I got the inspiration for this from JP's site, and then modified it by necessity. He suggested drilling 3/4" holes to put the plugs that typically come with spindles in. I tried that approach with varying success. My 3/4" paddle bit made the holes too big. I was able to set the plugs with glue, but found out after about 6 that the GC needed the plugs back. Oops. I then used a forstner (sp?) bit which kept the hole a true 3/4", but had to pound several in with a hammer, so he's probably not getting those back either. Finally I drilled some holes with a bit that just barely let 1/4" dowel fit in, cut the dowel about 3" long, and that worked best of all. Clamped the 8' 2x4 to my porta-bench and voila. Btw the spacing is 2" on center.


----------



## Epoxy Pro (Oct 7, 2012)

Years ago I had a similar set up for spindles, so far we haven't run into any jobs where all the spindles were not installed yet. This is a great set up to have if you do alot of it.


----------



## Workaholic (Apr 17, 2007)

I don't see to many white replacement or new spindles, wrought iron is the trend in these parts. 

Looks good though.


----------



## vermontpainter (Dec 24, 2007)

DT

We've got a bunch of jigs like that around, but have come to realize that hanging them is more effective (for us) than standing them.


----------



## Paradigmzz (May 5, 2010)

yea, i was thinking dropping a screw through the 2x4 into the spindle seemed the easiest and most direct approach.


----------



## Scotiadawg (Dec 5, 2011)

Paradigmzz said:


> yea, i was thinking dropping a screw through the 2x4 into the spindle seemed the easiest and most direct approach.

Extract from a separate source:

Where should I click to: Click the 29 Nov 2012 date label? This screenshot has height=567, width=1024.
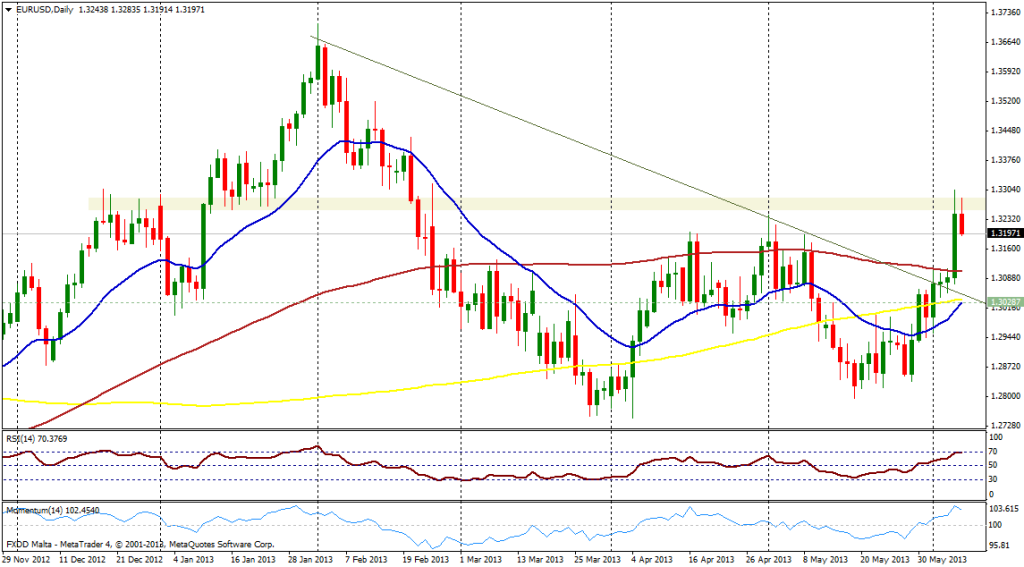tap(28, 559)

we use little screw-eyes to suspend them, quick and easy:yes:


----------



## Damon T (Nov 22, 2008)

vermontpainter said:


> DT
> 
> We've got a bunch of jigs like that around, but have come to realize that hanging them is more effective (for us) than standing them.

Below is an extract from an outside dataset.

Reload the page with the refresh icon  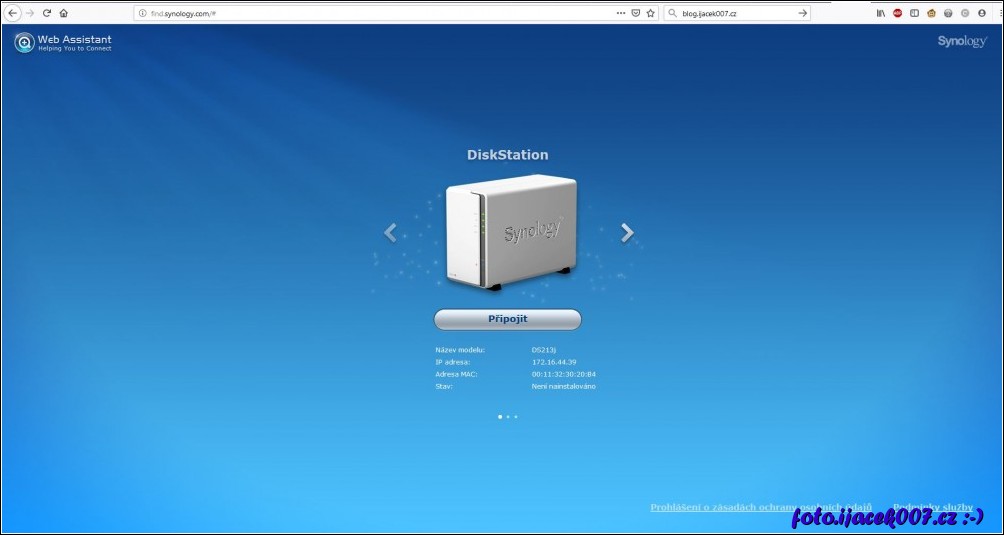coord(47,13)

That makes a lot of sense as they will hang straight like a plumb line. I assume you stick a hook in the end of the spindle and an eye hook at the 2x4? I was trying to imagine stringing a wire under tension but I think the board is a stiffer and better option.


----------



## vermontpainter (Dec 24, 2007)

Damon T said:


> That makes a lot of sense as they will hang straight like a plumb line. I assume you stick a hook in the end of the spindle and an eye hook at the 2x4? I was trying to imagine stringing a wire under tension but I think the board is a stiffer and better option.


DT

Thats exactly it, for the spray tech, the more symmetry in the set up, the better. I am not an efficiency engineer, but I do know that this works. 

Do layout on the horizontal lumber, giving yourself a comfortable space in between each spindle so that they are not too close together, but the over spray from one benefits the next. You may have to do it a couple times to "get" the sweet spot, but there is one. 

Predrill the horizontal lumber stock on that layout. Predrill the top edge of each spindle, which will be buried in rail (Dean, no worries on splitting anything here), and tag them in with small diameter trim heads. 

That's about it. Spray from several different angles, keep it all wet and don't flash anything thats kicking off. 

Let them sit for a good long time. 

I have pics of how we assembled the system I posted above, but I will not post them. Shoot me a message if you have questions. It is idiot proof. It has to be. We are idiots.


----------